White House Correspondents’ Dinner can be culturally alienating

WHCD-Dinner-2016-aIf you are a reasonably affluent progressive, the 2016 White House Correspondents’ Dinner had to be a real gas. President Obama and comedian Larry Wilmore came out swinging, taking jabs at just about anyone of any political stripe. This was not an event for everyone. You had to be politically knowledgeable, even politically sophisticated. You needed to know how to give and take. You needed to be comfortable mocking the foibles of others while absorbing the punches that knock you off your pedestal. Perhaps most importantly, you had to be able to mock yourself. Obama and Wilmore are very good at that.

However, I could not help thinking about what a closed club this was. The people in the ballroom at the Washington Hilton Hotel were almost without exception dressed in formal wear, and it’s likely that most of them were owners of what they wore rather than renters. An exception was Bernie Sanders who has never worn a tuxedo. Perhaps his unwillingness to become a full-fledged member of the club inside the hall was reason why President Obama directed perhaps his harshest criticism (or jokes) at him. “Bernie, you look like a million bucks.” (Laughter.) “Or to put it in terms you’ll understand, you look like 37,000 donations of 27 dollars each.” (Laughter and applause.) To me, that joke came across as mocking Sanders as a bit of a “low-life” in the room who neither knows how to dress like the elite or raise money in their special and secret hideaways.

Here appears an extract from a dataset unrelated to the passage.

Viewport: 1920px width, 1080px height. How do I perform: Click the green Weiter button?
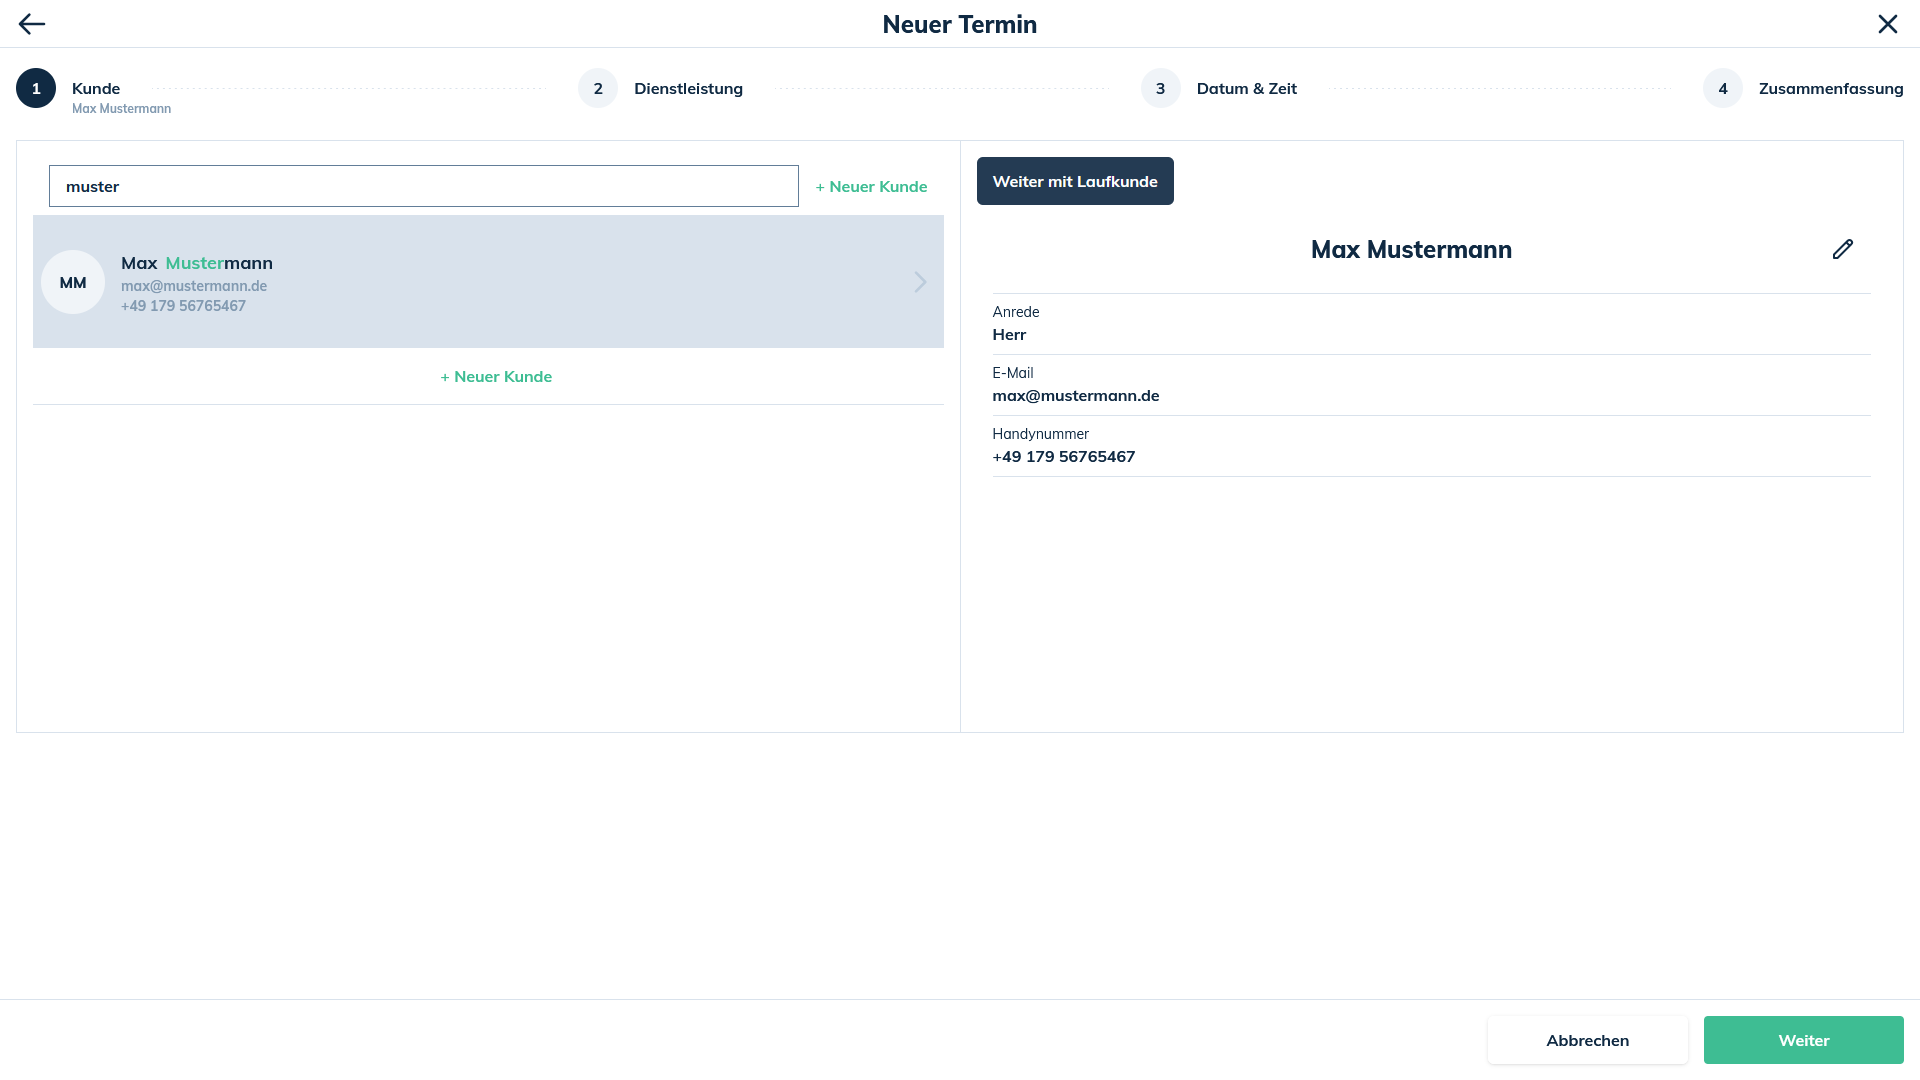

Nielson Ratings don’t do this, but I wonder how many television views of the festivities were the angry white blue-collar workers (and non-workers) who have pledged their allegiance to Donald Trump. I doubt that there were many. Why should they? They would not be able to “understand” most of the humor, and that which they could might well come across as directed at them. That’s because it was. The makers and shakers in the room, journalists, politicians, moguls and other celebrities, were very comfortable within their skin within that room. It was a night off for them; they could afford to lavish themselves in their luxury and forget about the working people of America who for all intents and purposes have not had a real wage increase since the early 1970s. But oh, I forgot, most of the people in the room tend to forget about that every day, and that makes the Trump supporters (and others of their demographics) even madder.

The White House Correspondents’ Dinner is essentially a liberal event because it involves a lot of irony. That is something that frequently escapes Republicans.  But there are different kinds of liberals from those who were in attendance at the Dinner. It’s hard to tell if their numbers are dwindling or if they will multiply as part of the Bernie bandwagon effect.

Social critic Thomas Frank has written about the schism in the liberal ranks in his new book Listen Liberal. Historian Steve Fraser has also done so in his book, The Limousine Liberal.  You can get a taste of both of them from this review in the New York Times. A key point in both is that there is a wide gulf, or perhaps more accurately described as a disparity, between the liberals in that room that night and the people who once counted on them to champion their causes.

President Obama was funny that night (to me and many others). But like Hillary Clinton, he has become seems more immersed in the gestalt of “being liberal” than really fighting the battles of those in need. If Hillary takes the podium at next year’s WHCD, it will be interesting to see if she is (a) as funny, and (b) any more connected to the masses not in the room.